Strengths and limitations

The cohort is the largest and most comprehensive cohort of patients with LBP seeking care from chiropractors. The participation rates at both short- and long-term follow-up were satisfactory, and our drop-out analyses indicate minimal attrition bias over the one year [8]. The procedures in the study were pre-tested in a feasibility study and validated scales for the outcomes were chosen.

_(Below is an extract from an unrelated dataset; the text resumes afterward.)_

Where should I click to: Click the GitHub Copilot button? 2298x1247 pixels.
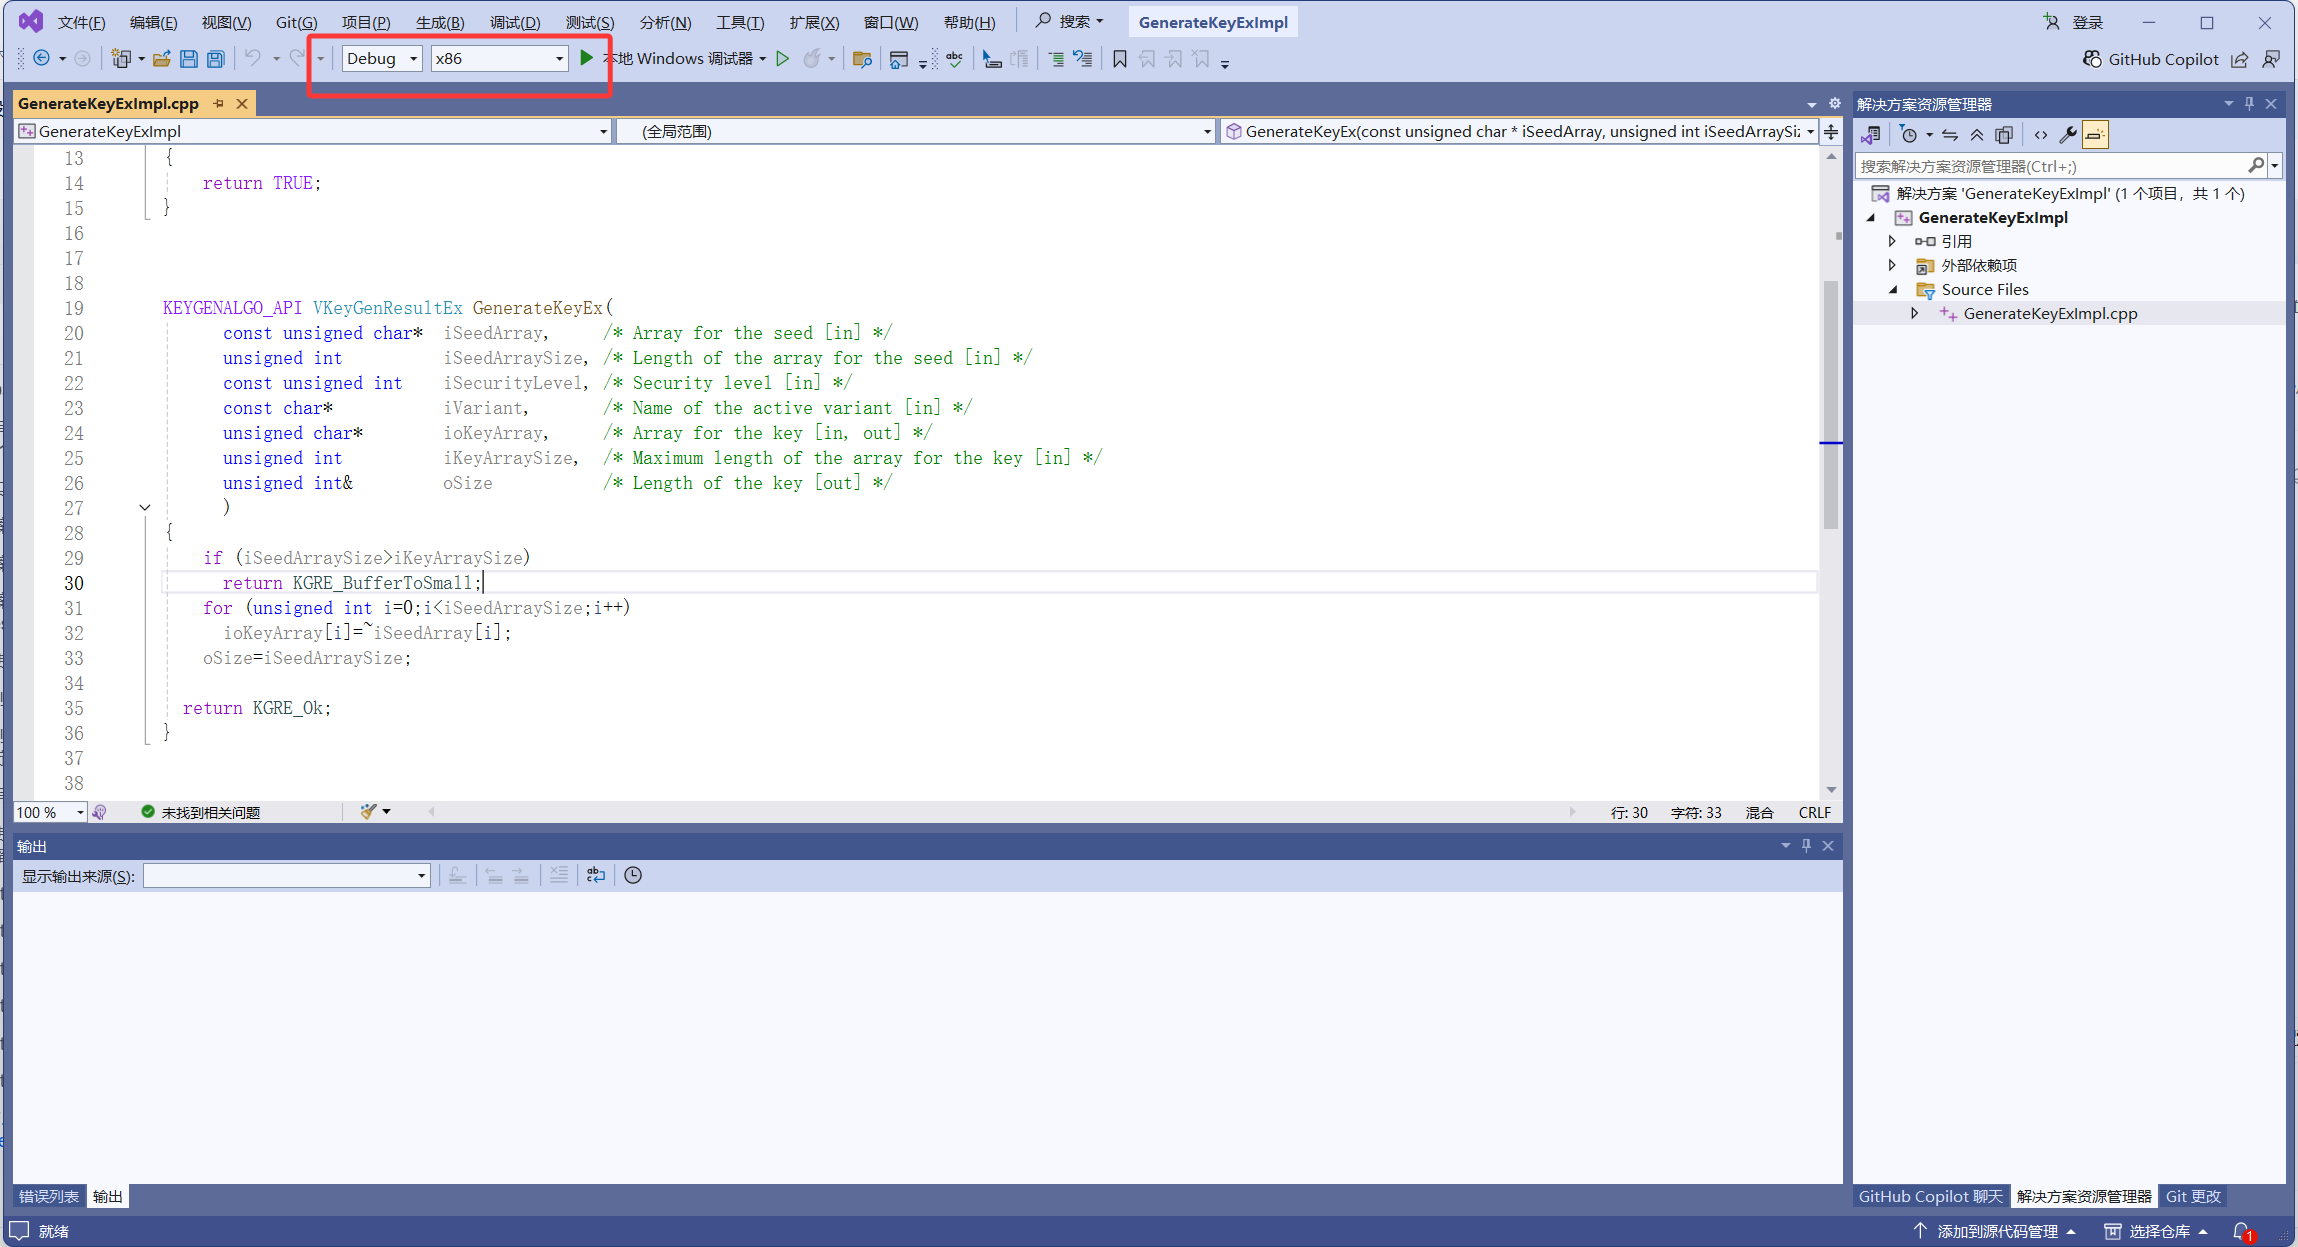coord(2151,59)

Only medium or large size clinics were invited. It is, however, possible that only recruiting from larger clinics may have introduced some bias into the sample. Finally, it is a limitation that the chronic conditions were self-reported without validation in for example medical records. Some rare chronic conditions may not be covered by the list.

Conclusions

Approximately 20% of patients with LBP in this cohort of Danish chiropractric practices have multimorbidity. Patients with multimorbidity reported higher pain levels, poorer self-rated health, and poorer physical functioning compared to those without multimorbidity. The LBP problem improved with time both for those with multimorbidity and those without. However, patients with high baseline pain levels and multimorbidity, had poorer recovery in terms of self-reported back-related disability. Furthermore, patients with multimorbidity had a continued use of pain medications for LBP compared to those without chronic disease. Chiropractors should be aware that patients with high levels of LBP and multimorbidity have a poorer recovery than patients without chronic disease, and clinical follow-ups may be indicated. The challenge of multimorbidity to chiropractors is not to view LBP as an isolated pain condition but rather it may be a part of a complex of diseases.